Wuthering Heights by Emily Bronte
There seems to be a consensus that Wuthering Heights is a book that must be read. So say high schools across this nation, the New Lifetime Reading Plan, and the authors who voted for the 100 Most Meaningful Books. As this book makes clear, however, just because something must be read does not mean it must be enjoyed.
The surface problem with Wuthering Heights is that the characters are just so horrifically unlikeable. There is simply no one to identify with: Mr. Earnshaw is a doddering fool who overtly favors his adopted child, Heathcliff, to the detriment of his biological children: Catherine, who grows up wild and self-centered, and Hindley, who grows up spiteful and bitter. It does Heathcliff no favors, either, giving him a taste of the glories of monied life before Earnshaw's death and Hindley's return doom him to the subservience his low birth would seem to dictate. The Linton children are weak, vain, and walk blindly into the wicked webs that issue forth from the Heights. Even the primary narrator, the servant Ellen Dean, is unable to fully scrub her own defects from the story, in which she is complicit in the interweaving tragedies that sweep the two families. It is only with the next generation, in the closing chapters of the book, that pity or hope seems at all appropriate.
Heathcliff, the driving force of the novel, defies the expectation that there must be some hidden romantic soul that will eventually break through his troubled veneer and make him the hero of the tale. Instead, his evil simply grows and grows, testing the outer limits of the reader's sympathy with each fresh atrocity.
Though this makes Heathcliff quite detestable by the book's end, it could work. There is, after all, no requirement that characters be likable. The length and depth of his Achilles-like rage is impressively portrayed. So if Heathcliff's thirst for vengeance were justifiable, or even just believable, the novel would really work.
But that's the problem that lurks beneath the surface. The entire plot basically hinges on one point: that Heathcliff and Catherine were truly in love. That is the only way Catherine's marriage to Edgar Linton is such a betrayal, the only way Heathcliff's multi-generational devotion to revenge bears any sense of justice. But it just does not seem true. There is nothing about the way Heathcliff and Catherine interact that strikes me as love. Mutated obsession, yes. But not love. The childhood scenes take place too fast, the shifts in the balance of power too sudden, to get any sense of why the Earnshaw household is the way it is, or how love could blossom under that roof.
And without real, genuine love, this is essentially a book about a bunch of psychological defectives torturing each other and their children. The book does have its strengths. As I said, the endurance of Heathcliff's villainy is breathtaking. The claustrophobic setting of the novel and the incestuous relationships of its inhabitants play off each other quite effectively (it's easy to forget there is even a world beyond the moors, let alone other people). These strengths, however, can not mask the basic defects of the plot.

— EXERCISE PROMPT —
Answer these questions from the review of Wuthering Heights:
1. Who is named as the primary narrator of the novel?
2. Whom does Catherine marry?
3. To which figure is Heathcliff's rage compared?
Nothing in the listing is needed.

— DATA FOR REVIEW —
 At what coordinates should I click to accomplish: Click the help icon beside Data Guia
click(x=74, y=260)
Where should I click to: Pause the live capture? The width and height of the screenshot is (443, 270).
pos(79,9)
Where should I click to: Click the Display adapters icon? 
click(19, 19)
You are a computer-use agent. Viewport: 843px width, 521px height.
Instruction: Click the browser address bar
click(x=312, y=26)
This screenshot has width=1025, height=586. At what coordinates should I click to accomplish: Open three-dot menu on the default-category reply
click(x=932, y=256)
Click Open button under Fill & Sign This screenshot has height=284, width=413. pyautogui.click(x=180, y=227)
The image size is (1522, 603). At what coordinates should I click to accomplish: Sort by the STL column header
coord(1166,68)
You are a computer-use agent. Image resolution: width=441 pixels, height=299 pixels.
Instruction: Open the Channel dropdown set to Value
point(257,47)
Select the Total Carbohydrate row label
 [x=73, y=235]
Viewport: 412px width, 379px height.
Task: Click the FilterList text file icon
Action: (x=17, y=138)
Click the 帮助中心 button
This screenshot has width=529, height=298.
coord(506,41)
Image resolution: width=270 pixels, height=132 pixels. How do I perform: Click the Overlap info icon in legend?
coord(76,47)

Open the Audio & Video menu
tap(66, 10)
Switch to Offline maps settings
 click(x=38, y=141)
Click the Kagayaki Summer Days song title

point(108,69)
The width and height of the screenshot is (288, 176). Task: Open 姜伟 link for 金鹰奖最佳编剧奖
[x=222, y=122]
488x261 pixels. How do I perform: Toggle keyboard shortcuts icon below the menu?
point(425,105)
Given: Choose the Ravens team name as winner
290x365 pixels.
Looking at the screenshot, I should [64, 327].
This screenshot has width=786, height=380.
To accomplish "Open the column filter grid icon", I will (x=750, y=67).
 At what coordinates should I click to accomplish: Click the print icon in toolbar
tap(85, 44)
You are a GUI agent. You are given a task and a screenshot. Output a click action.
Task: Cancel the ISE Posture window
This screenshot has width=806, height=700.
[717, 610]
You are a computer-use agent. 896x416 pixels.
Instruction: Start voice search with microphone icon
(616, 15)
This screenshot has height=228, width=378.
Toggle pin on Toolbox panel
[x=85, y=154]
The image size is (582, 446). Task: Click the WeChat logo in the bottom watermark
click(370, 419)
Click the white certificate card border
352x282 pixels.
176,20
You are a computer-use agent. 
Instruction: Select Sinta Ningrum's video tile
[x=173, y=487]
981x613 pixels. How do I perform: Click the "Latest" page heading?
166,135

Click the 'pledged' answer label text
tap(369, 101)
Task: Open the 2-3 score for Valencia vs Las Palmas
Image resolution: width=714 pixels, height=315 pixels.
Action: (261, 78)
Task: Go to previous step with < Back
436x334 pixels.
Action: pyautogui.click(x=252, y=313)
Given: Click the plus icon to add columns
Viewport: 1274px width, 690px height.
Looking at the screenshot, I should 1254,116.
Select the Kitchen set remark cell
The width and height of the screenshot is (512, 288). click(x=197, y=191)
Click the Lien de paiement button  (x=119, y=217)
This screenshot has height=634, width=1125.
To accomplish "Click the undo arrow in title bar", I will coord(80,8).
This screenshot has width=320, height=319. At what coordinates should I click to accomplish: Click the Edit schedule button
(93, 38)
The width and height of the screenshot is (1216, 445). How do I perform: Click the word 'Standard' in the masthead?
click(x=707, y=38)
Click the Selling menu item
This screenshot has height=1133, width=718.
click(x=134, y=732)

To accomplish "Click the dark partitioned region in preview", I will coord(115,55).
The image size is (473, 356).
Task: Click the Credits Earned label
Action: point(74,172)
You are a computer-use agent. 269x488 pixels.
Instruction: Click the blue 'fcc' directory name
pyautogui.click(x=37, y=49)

— ANSWER TO THIS TASK —
1. The servant Ellen Dean
2. Edgar Linton
3. Achilles